On June 1st, a little over a month from now, I'll post again on this topic with my progress.  and I'll post again at the beginning of September.  Mostly that is to help me hold myself accountable.

What I Am Encouraging Everyone Else To Do

I would encourage you to set up your own heath goals like I have above.  If you do, leave a comment here.  Or blog about them or tweet about them.  And then do so again in a month.  In the mean time, hold yourself accountable for them.  We can all do a 30 minute walk each and every day.  Yes, it means a little less time glued to our devices or a little less time hacking on our personal projects.  Its OK.  Our teams, our friends and most importantly our families need us, all of us to be healthy.  Besides, some time away from all of the screens we stare at all day might actually help us improve our creative processes.
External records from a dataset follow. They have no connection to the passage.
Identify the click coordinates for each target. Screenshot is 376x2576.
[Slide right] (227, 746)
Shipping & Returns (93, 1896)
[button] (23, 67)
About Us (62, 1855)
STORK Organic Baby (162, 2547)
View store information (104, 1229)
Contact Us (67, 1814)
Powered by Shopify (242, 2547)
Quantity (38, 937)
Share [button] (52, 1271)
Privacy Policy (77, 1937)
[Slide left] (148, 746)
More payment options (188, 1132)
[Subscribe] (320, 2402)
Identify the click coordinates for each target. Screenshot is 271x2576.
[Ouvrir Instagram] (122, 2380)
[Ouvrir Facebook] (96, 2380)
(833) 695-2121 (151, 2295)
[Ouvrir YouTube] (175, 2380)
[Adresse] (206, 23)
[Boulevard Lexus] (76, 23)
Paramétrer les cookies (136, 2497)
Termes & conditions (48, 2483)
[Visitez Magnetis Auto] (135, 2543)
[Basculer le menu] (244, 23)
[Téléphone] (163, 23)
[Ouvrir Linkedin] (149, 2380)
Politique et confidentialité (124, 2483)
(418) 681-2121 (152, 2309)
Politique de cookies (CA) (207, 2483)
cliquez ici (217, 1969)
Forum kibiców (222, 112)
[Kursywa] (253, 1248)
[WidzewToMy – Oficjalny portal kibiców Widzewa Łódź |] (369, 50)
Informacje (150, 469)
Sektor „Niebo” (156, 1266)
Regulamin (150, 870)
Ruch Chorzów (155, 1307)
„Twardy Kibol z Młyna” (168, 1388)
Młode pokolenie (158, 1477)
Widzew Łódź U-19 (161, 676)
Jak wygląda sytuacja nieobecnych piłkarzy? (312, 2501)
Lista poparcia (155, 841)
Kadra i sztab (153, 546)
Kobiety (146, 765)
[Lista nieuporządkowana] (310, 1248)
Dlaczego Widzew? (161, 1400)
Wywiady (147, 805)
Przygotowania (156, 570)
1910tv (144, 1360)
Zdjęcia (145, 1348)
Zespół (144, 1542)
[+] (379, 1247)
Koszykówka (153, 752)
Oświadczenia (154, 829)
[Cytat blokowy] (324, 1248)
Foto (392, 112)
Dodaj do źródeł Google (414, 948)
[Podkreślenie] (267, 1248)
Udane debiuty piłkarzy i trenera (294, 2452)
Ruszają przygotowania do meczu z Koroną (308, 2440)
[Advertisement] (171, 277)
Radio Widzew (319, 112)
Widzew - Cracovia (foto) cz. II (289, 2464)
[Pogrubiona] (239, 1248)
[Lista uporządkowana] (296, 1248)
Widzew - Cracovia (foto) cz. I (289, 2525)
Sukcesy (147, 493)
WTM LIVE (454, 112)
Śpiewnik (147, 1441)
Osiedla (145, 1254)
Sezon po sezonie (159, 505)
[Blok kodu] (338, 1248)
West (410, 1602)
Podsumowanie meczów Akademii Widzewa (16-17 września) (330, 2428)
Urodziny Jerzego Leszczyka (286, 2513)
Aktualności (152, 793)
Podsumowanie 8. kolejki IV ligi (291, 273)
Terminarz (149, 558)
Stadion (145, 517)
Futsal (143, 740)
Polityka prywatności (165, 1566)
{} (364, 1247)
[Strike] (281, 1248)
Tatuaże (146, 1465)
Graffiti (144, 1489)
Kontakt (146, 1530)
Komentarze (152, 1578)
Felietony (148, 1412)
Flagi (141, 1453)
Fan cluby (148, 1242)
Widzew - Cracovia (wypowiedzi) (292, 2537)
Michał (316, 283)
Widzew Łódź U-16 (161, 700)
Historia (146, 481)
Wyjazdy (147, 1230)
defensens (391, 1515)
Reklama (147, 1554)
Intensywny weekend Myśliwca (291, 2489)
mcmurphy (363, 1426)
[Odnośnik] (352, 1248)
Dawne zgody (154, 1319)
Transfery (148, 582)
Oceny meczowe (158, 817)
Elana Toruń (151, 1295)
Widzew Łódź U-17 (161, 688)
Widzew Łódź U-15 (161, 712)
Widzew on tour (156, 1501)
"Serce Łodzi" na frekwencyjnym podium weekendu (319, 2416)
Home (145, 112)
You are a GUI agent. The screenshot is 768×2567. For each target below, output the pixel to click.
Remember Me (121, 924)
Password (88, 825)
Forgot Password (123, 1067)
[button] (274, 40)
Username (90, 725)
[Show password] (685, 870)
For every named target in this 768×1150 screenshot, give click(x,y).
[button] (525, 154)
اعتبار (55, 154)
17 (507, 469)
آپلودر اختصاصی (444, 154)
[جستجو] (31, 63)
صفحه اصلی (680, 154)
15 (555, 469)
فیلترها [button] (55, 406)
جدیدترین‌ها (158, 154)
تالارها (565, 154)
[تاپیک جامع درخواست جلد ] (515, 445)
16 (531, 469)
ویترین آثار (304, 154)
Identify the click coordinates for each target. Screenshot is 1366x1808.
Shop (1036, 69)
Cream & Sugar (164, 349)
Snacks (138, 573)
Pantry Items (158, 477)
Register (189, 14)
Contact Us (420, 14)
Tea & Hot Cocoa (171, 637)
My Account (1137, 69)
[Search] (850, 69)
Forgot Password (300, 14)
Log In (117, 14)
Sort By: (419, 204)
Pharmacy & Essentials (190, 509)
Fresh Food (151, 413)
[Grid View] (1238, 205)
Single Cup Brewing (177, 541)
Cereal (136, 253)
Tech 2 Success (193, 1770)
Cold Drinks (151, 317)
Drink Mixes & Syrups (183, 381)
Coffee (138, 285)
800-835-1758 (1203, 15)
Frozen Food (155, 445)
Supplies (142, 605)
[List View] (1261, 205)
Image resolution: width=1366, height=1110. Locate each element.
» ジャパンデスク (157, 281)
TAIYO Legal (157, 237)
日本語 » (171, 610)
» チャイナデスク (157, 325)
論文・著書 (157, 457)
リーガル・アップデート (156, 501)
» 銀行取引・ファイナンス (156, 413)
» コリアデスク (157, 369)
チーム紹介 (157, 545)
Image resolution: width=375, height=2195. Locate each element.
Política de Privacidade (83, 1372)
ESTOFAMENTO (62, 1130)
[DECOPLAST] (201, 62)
On Saturday, everything appears to have turned out OK.  But it was a scary moment.  What we can do is learn from it and take action about it.  We spend a lot of time keeping our codebases healthy.  We need to pay just as much attention to keeping ourselves healthy.  I got that message loud and clear.


  1. I recently upgraded my fitbit to the Charge 2 which tracks your heartrate. This is a great metric for me. It can tell when I'm exercising, so it automatically records it on my dashboard, and I am unable to fool myself and say I got all my exercise in when I didn't. I also bought the Aria scale which uploads your weight to your dashboard (which only you can see). That also is a great way for me to keep on top of my goals and to have that uncompromising feedback when I'm slacking off. On some days, I can't really face the fact I pigged out the night before, and I don't want to see evidence of my failure. I'm not perfect. On those days, I just don't look down at the scale and ignore that on my dashboard. It's still there, and when I'm feeling better, I can look at my performance.

    For me, the feedback I get is what keeps me motivated and on track. When I do get off the plan, I just get back on the next day or so.